It takes just 3.7 seconds of audio to clone a voice. This impressive—and a bit alarming—feat was announced by Chinese tech giant Baidu. A year ago, the company’s voice cloning tool called Deep Voice required 30 minutes of audio to do the same. This illustrates just how fast the technology to create artificial voices is accelerating. In just a short time, the capabilities of AI voice generation have expanded and become more realistic which makes it easier for the technology to be misused.
Capabilities of AI Voice Generation
Like all artificial intelligence algorithms, the more data voice cloning tools such as Deep Voice receive to train with the more realistic the results. When you listen to several cloning examples, it’s easier to appreciate the breadth of what the technology can do including being able to switch the gender of the voice as well as alter accents and styles of speech.
Google unveiled Tacotron 2, a text-to-speech system that leverages the company’s deep neural network and speech generation method WaveNet. WaveNet analyses a visual representation of audio called a spectrogram to generate audio. It is used to generate the voice for Google Assistant. This iteration of the technology is so good; it’s nearly impossible to tell what’s AI generated and what voice is human generated. The algorithm has learned how to pronounce challenging words and names that would have been a tell-tale sign of a machine as well as how to better enunciate words.
These advances in Google’s voice generation technology have allowed for Google Assistant to offer celebrity cameos. John Legend’s voice is now an option on any device in the United States with Google Assistant such as Google Home, Google Home Hub, and smartphones. The crooner’s voice will only respond to certain questions such as “What’s the weather” and “How far away is the moon” and is available to sing happy birthday on command. Google anticipates that we’ll soon have more celebrity cameos to choose from.

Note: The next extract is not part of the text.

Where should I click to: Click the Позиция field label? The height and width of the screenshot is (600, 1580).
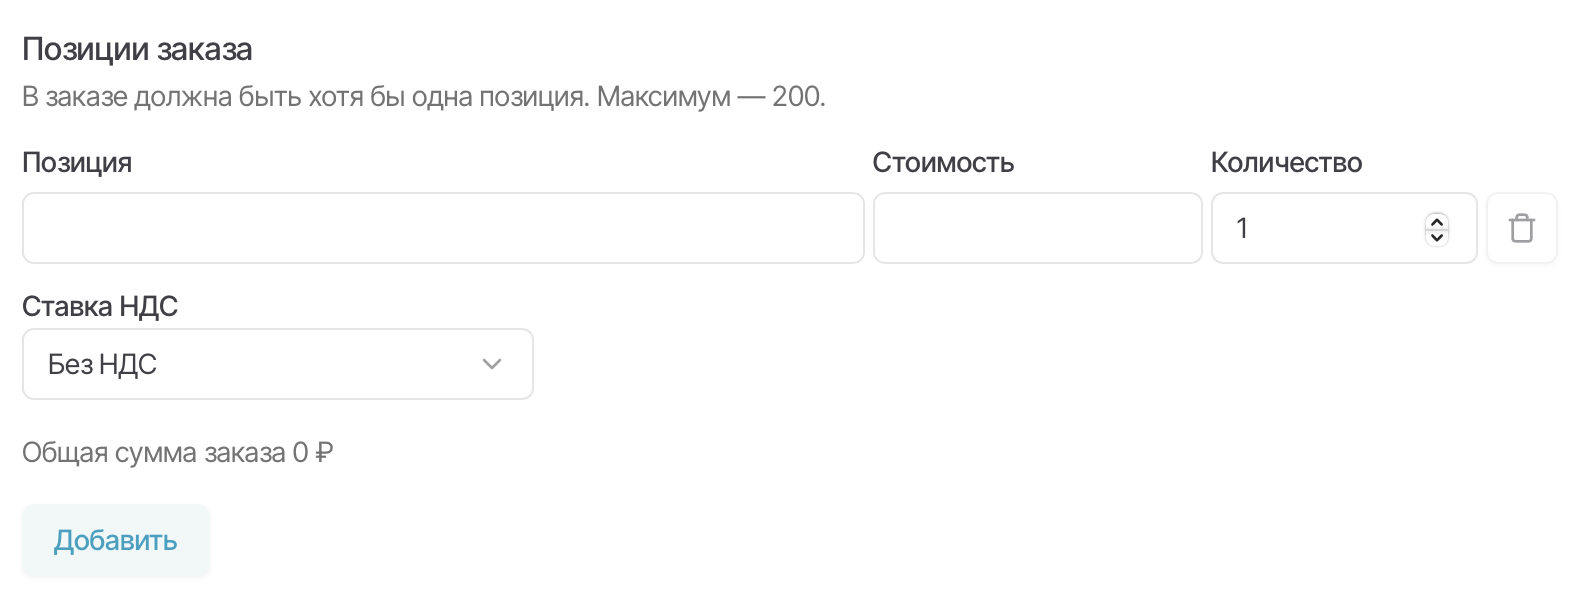[77, 163]
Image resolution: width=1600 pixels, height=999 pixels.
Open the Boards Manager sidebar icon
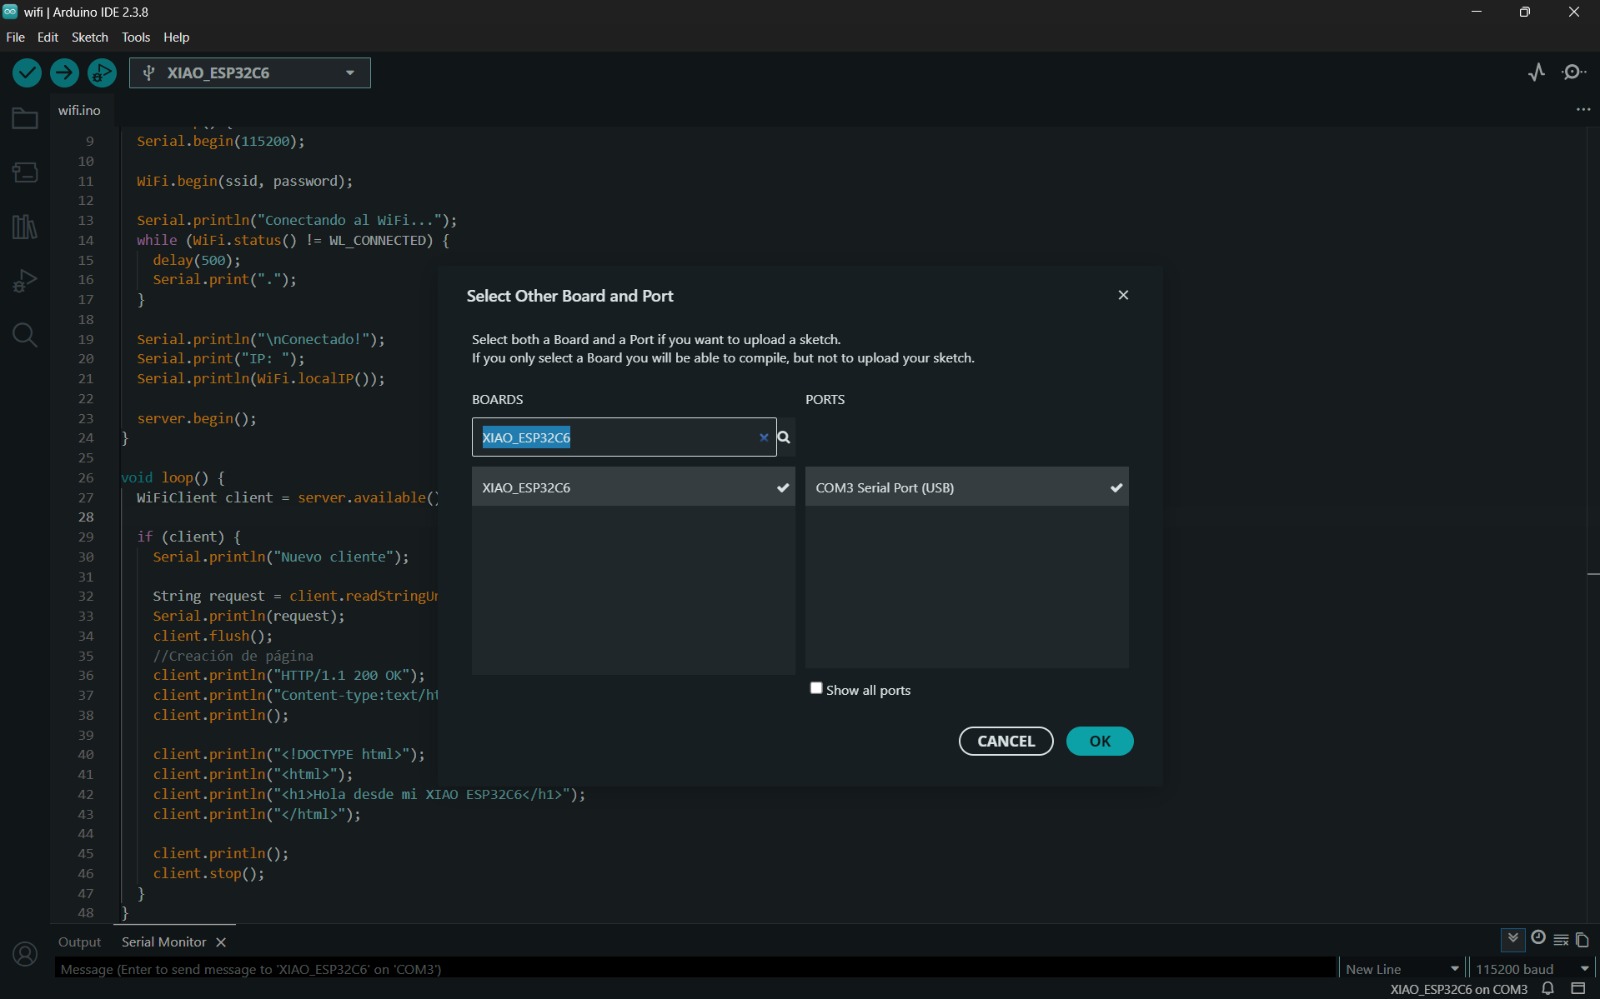point(25,172)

Another example of just how precise the technology has become, a Jordan Peterson (the author of 12 Rules for Life) AI model sounds just like him rapping Eminem’s “Lose Yourself” song. The creator of the AI algorithm used just six hours of Peterson talking (taken from readily available recordings of him online) to train the machine learning algorithm to create the audio. It takes short audio clips and learns how to synthesise speech in the style of the speaker. Take a listen, and you’ll see just how successful it was.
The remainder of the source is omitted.